The problem, the big one anyway, is that the men and women in Congress are left to fix their own system. For instance, we haven’t needed an electoral college since the telegraph was invented. And sometimes the only reason I think it exists is simply so mainstream news outlets can paint states various shades of red and blue on an overly simplistic map of America.

 

 

Simply because our multi-century-long ally across the pond did not want to fight alongside American oil-covered vultures (I do not like the term “war hawk”) in a region of the world that does not see itself the way that we do, that we frequently and continually misunderstand, Americans insulted them with a childish demonstration of label change.

 

By the way, I refuse to apply the term “war hawk” to anyone currently in politics — the hawk is a magnificent creature of precision flight and sharp vision, and she does not deserve the disrespect of having her name duct-taped to a hungover Sunday morning pile of vomit such as most current Congressional politicians.

 

The story that caught my eye: “Etats-Unis : un sérieux risque de paralysie après l’élection” or “United States: a serious risk of paralysis after the election”. The story in Le Monde (which is a great newspaper to read if you’d like a foreign take on international events, or even American events) highlights partisan bickering in American politics, and the fact that whoever wins will have a hard time getting someone across the aisle to meet their hand.  A pathetic idea in the first place, but it would be wonderful in a sad way to see how they’d act if Congressional members had assigned seating that went Republican, Democrat, Republican, Democrat, with the occasional Independent in there.

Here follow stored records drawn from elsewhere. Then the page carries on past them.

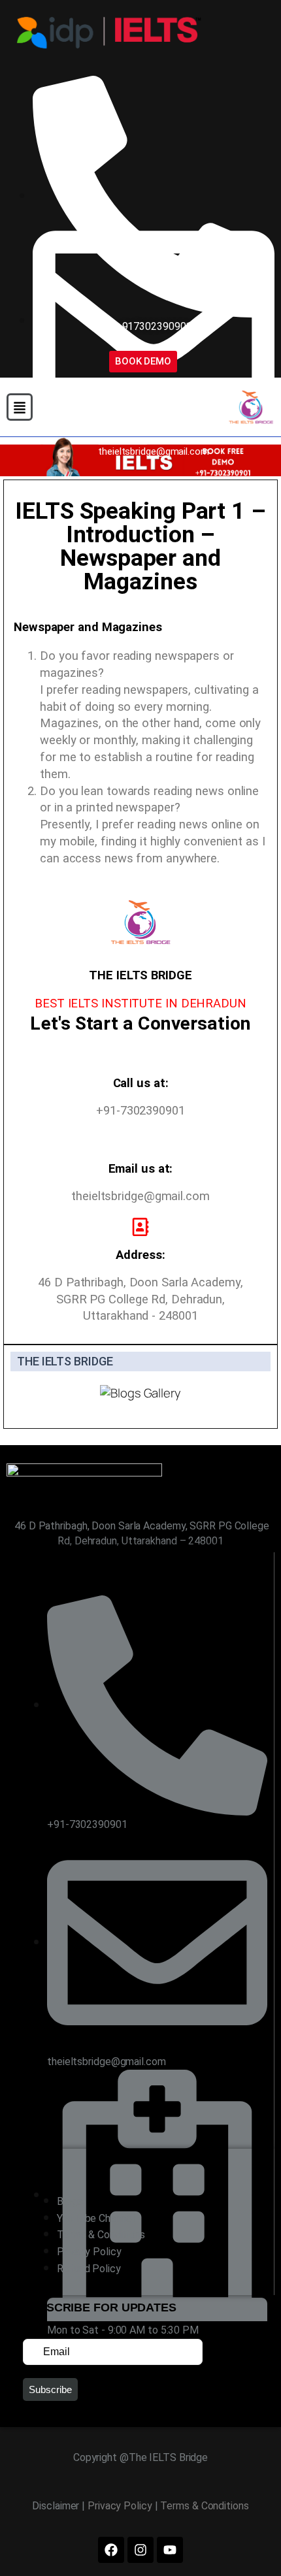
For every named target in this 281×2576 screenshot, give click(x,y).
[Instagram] (140, 2550)
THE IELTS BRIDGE (64, 1361)
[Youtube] (170, 2550)
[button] (20, 407)
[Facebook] (111, 2550)
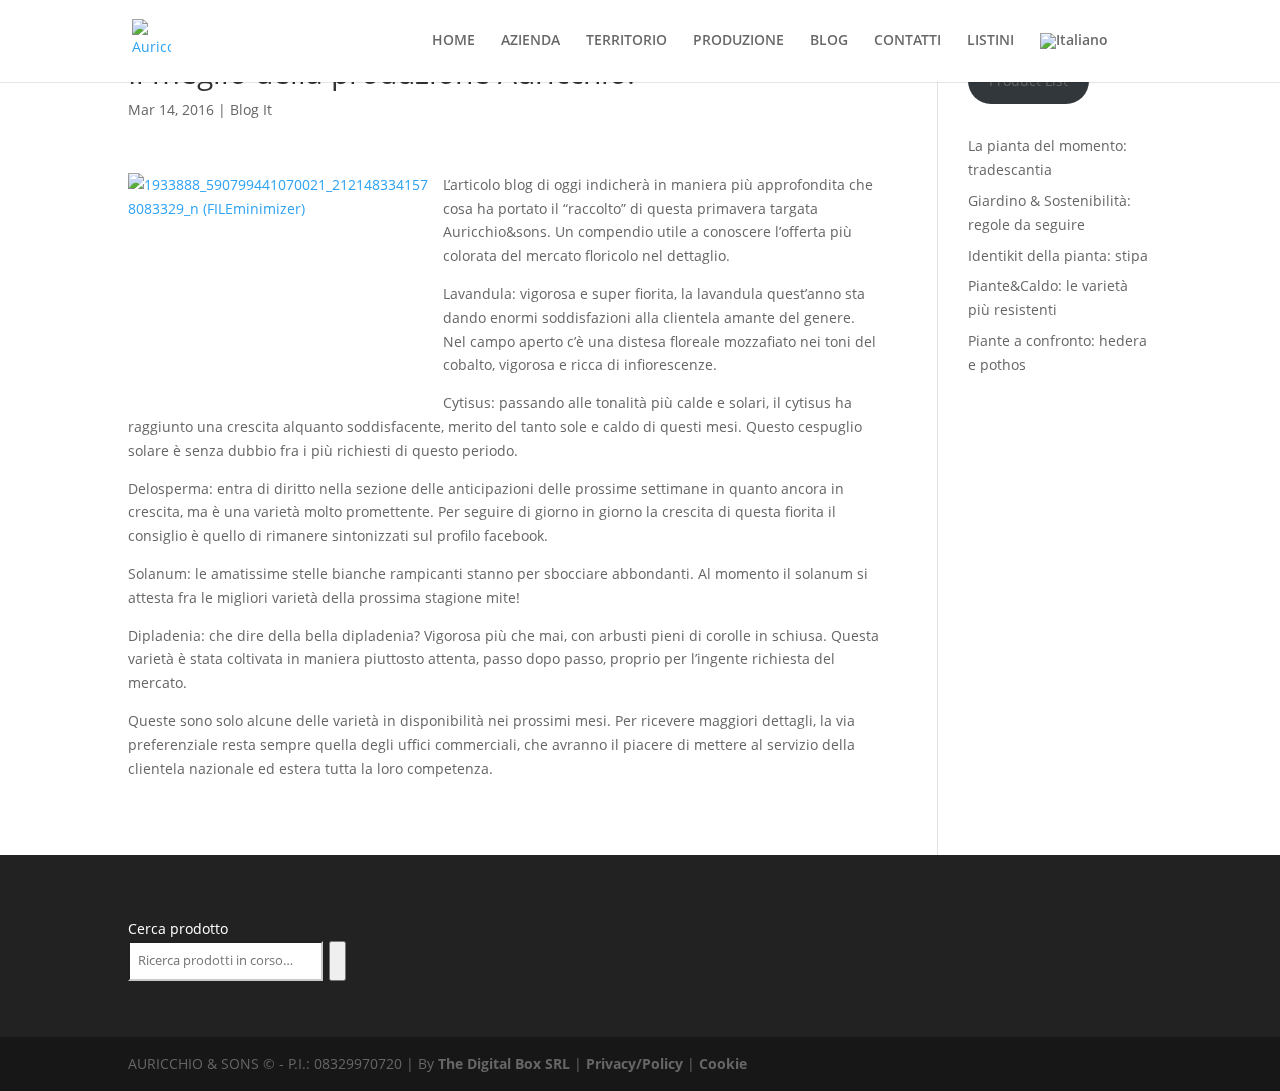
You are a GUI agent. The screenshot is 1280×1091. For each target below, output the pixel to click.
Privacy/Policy (634, 1063)
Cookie (723, 1063)
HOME (453, 41)
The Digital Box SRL (504, 1063)
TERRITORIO (626, 41)
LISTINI (990, 41)
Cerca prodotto (178, 928)
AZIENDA (530, 41)
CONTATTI (907, 41)
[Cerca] (337, 961)
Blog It (251, 109)
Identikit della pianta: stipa (1058, 255)
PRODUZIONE (738, 41)
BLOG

Looking back on forms of disciplinary action in the classrooms I grew up in, that was a rather simple one that sucked, but never hurt anyone, and in all likeliness improved the ability of the class to function as a place where a kid might pay attention and say to himself or herself something like so that’s what division is, and look around and see just how divided Congress is. Congress is persnickety, to use an old-time term. Obsolete. Atavistic. Fully loaded with malapropisms.

 

I ignore the fact often enough, as I assume do many Americans who prefer not to walk around wanting to punch glass or kick rocks. The problem, the big one anyway, is that the men and women in Congress are left to fix their own system. For instance, we haven’t needed an electoral college since the telegraph was invented. And sometimes the only reason I think it exists is simply so mainstream news outlets can paint states various shades of red and blue on an overly simplistic map of America. Because remember, if our presidential elections were simply based on a popular vote, the color of a state would not matter anymore.

 

Rest assured, tomorrow is more than two hundred years after the first time Americans went cynical and angry to the polls to vote. I suppose that makes it American, that cynical state. A thing to me profoundly hilarious and full of socking taint at the same time. This country was founded by a bunch of individuals who wanted better, and tried to do so. Despite how terrible things might seem in this country, tomorrow is still another attempt to do better.